Patologia. É o processualismo”.
A
questão é: o que seria excesso de devido processo legal? Uma doença? Permito-me
fazer a pergunta ao reverso: o que seria, então, uma deficiência de devido
processo legal? Como medir o devido processo? Quem vai dizer "a medida
exata do devido processo"?
Martonio Barreto
Lima, Marcelo Cattoni e eu escrevemos um artigo no ConJur no último dia 26
contestando um texto do professor Falcão em que ele faz uma ode ao "novo
Direito praticado no âmbito da 'lava Jato'". Perguntávamos: "O que é
isto 'o novo que pede passagem' do TRF-4 e Joaquim Falcão?"
Sem
dúvida, isso pode ajudar a explicar o tal regabofe ocorrido em 2015. Bom,
os participantes poderão até negar a consoada. Mas que Deltinha (sic) contou a
história direitinho, ah, isso contou. Como disse o procurador Januário,
"bah".
Bah,
digo eu! Leio que Deltan e outros procuradores foram ao STF para impedir a
liberação dos referidos diálogos. O ministro Lewandowski liberou uma parte e
pôs sigilo em outra parte. Lendo 10% das mensagens já provoca arrepios na
República. Imagina o que vem por aí.
Dallagnol
não quer que o país saiba que ele, em uma das conversas sobre o vazamento dos
diálogos entre Lula e Dilma, chamou o Direito Constitucional de
"filigrana" e que a política vale mais do que o Direito. Foi
explícito nisso. Com a concordância do procurador Januário Paludo.
Já Moro
continua negando a existência das mensagens. No fundo, ele imita o sofista
Górgias de Leôncio: as mensagens não existem; se existem, não são minhas; e se
são minhas, são ilegais.
O que
Moro e os membros da força-tarefa esquecem? Simples. Até nas faculdades de
direito que formam reacionários e fascistas se aprende, nos primeiros
semestres, uma coisa prosaica: uma prova, mesmo que decorrente de
"colheita" (sic) ilícita, pode sempre ser usada em favor do réu.
Portanto,
não adianta alguém dizer que as mensagens, porque foram hackeadas, não podem
ser usadas. Podem, sim. A doutrina processual, que eu saiba sem exceção, admite
o uso desse tipo de prova se for para beneficiar o réu.
O que
fica de tudo isso é que fiscais da lei, guardiões da Constituição combinaram
com o juiz da causa um conjunto de atitudes e estratégias.
Sendo um
pouco jus-sarcástico, acho que as mensagens deveriam ser classificadas como
"segredo de Estado". Explico: Imaginemos se os estudantes de Direito
lerem todo esse material e lerem também que os protagonistas disseram que tudo
isso "era normal". E que gente do Direito defendia esse
"normal". A chance de os alunos desistirem do direito é grande.
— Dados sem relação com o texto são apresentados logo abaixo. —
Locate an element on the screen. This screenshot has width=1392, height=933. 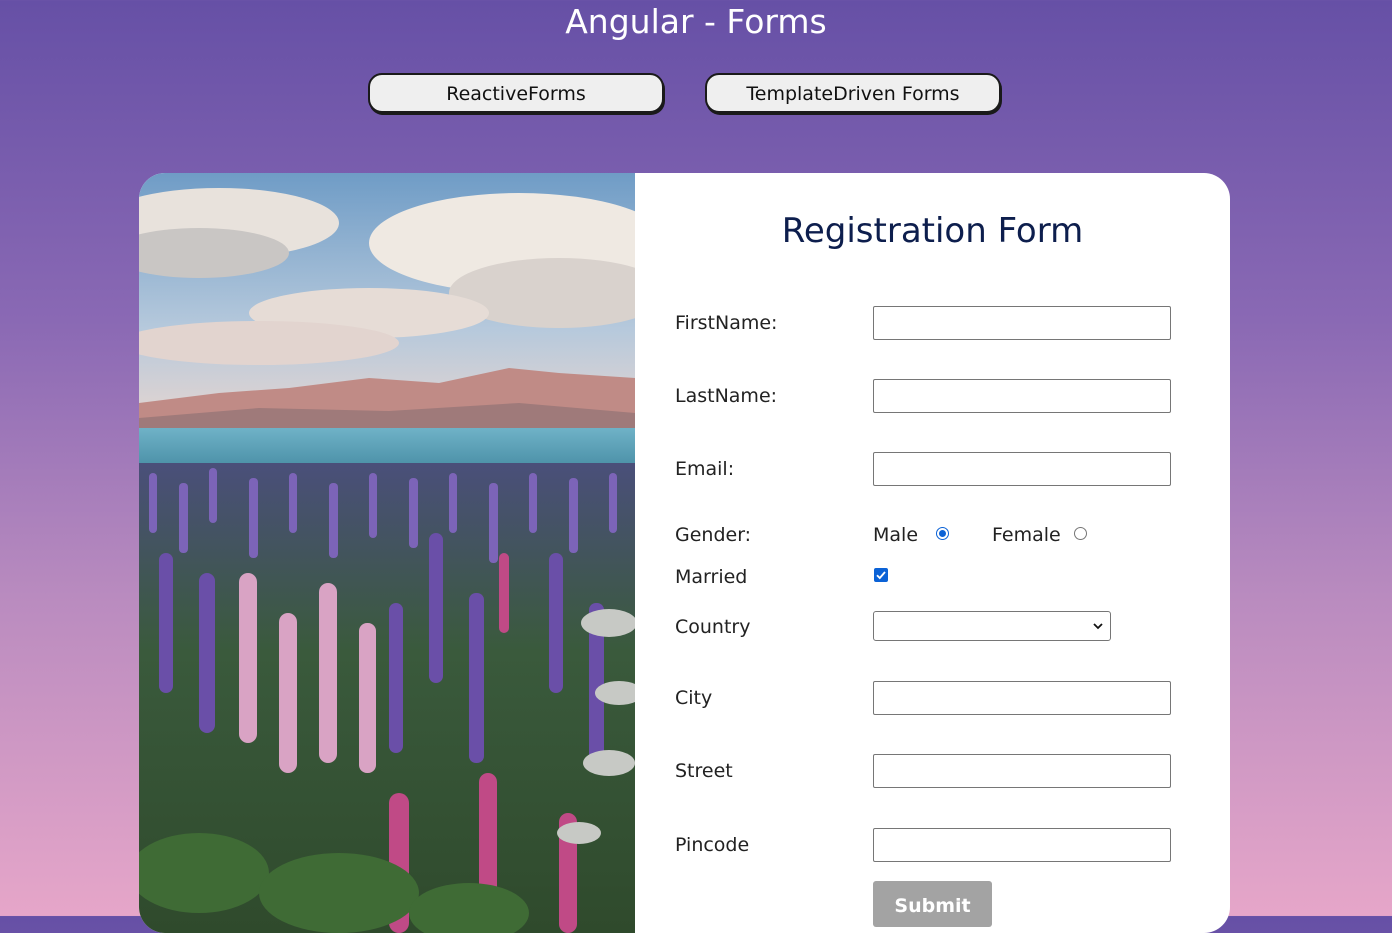
city-input is located at coordinates (1022, 698).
Porque isso tudo é antítese do que os professores escrevem e o que diz na
Constituição.
Daí
talvez uma tarja no material: O uso desse material pode abalar sua confiança na
justiça.
Se
tomarem conhecimento do material, os alunos fugirão dos cursos de Direito. Irão
fazer cursos de política, coach ou estratégia. Tudo, menos Direito.